PURPOSE: Severe septic shock associated with Clostridium Difficile (CD) colitis infection is associated with significant mortality. Current therapeutic options include antibiotics, colectomy and fecal transplantation. We studied the use of Intravenous Immunoglobulins (IVIG) in patients admitted to medical intensive care unit (MICU) with severe septic shock with CD colitis and multiorgan failure who were not surgical candidates due to high risk of surgery.
METHODS: We studied all patients presenting to our MICU with septic shock from CD colitis between July 2010-April 2011. All these patients were admitted to MICU from ER and were on vasopressors Diagnosis of C diff was based on clinical history, abdominal imaging and stool toxin tests.

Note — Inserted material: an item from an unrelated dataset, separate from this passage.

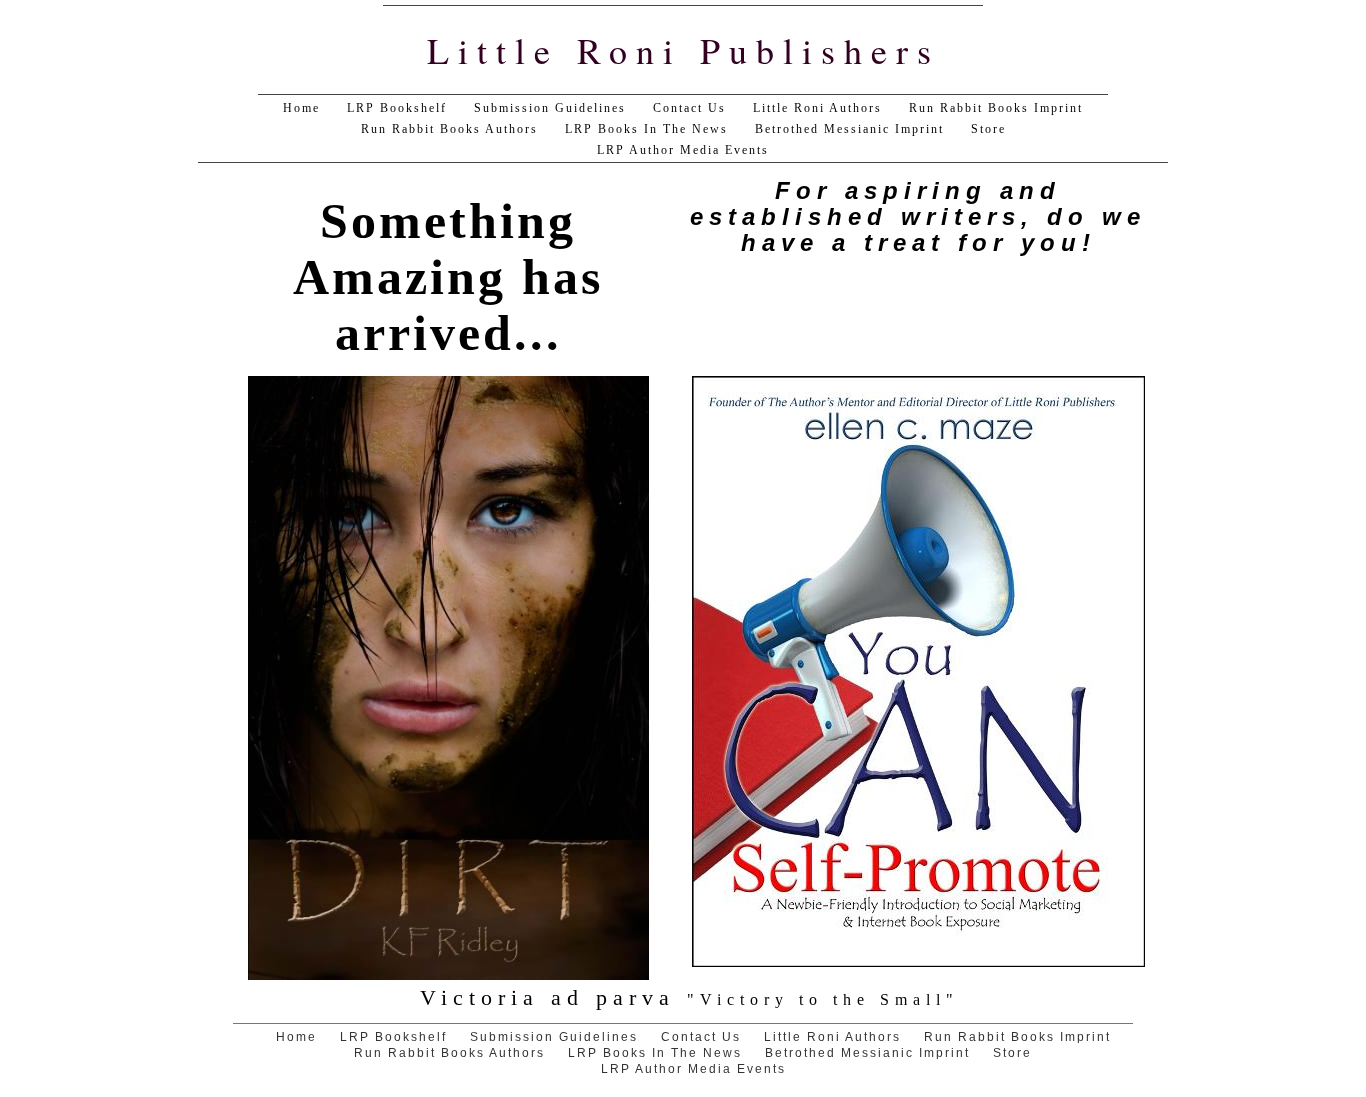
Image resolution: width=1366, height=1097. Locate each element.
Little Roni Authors (817, 108)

RESULTS: Total of 21 patients met the criteria and were treated with IVIG, along with vancomycin, intravenous metronidazole and oral rifaximin. The average age was 82 y (61-94 y) with M: F: 10:11. Out of this 14 patients (66.66%) were intubated and 17 patients (80.95%) had acute renal insufficiency on admission to MICU. The median APACHE IV score was 118.7 with median predicted mortality of 83 %. In our series 10 patients died (47.6%) as compared to predicted 83% (p value 0.051) with median ICULOS 6 days as opposed to predicted ICULOS as 9 days.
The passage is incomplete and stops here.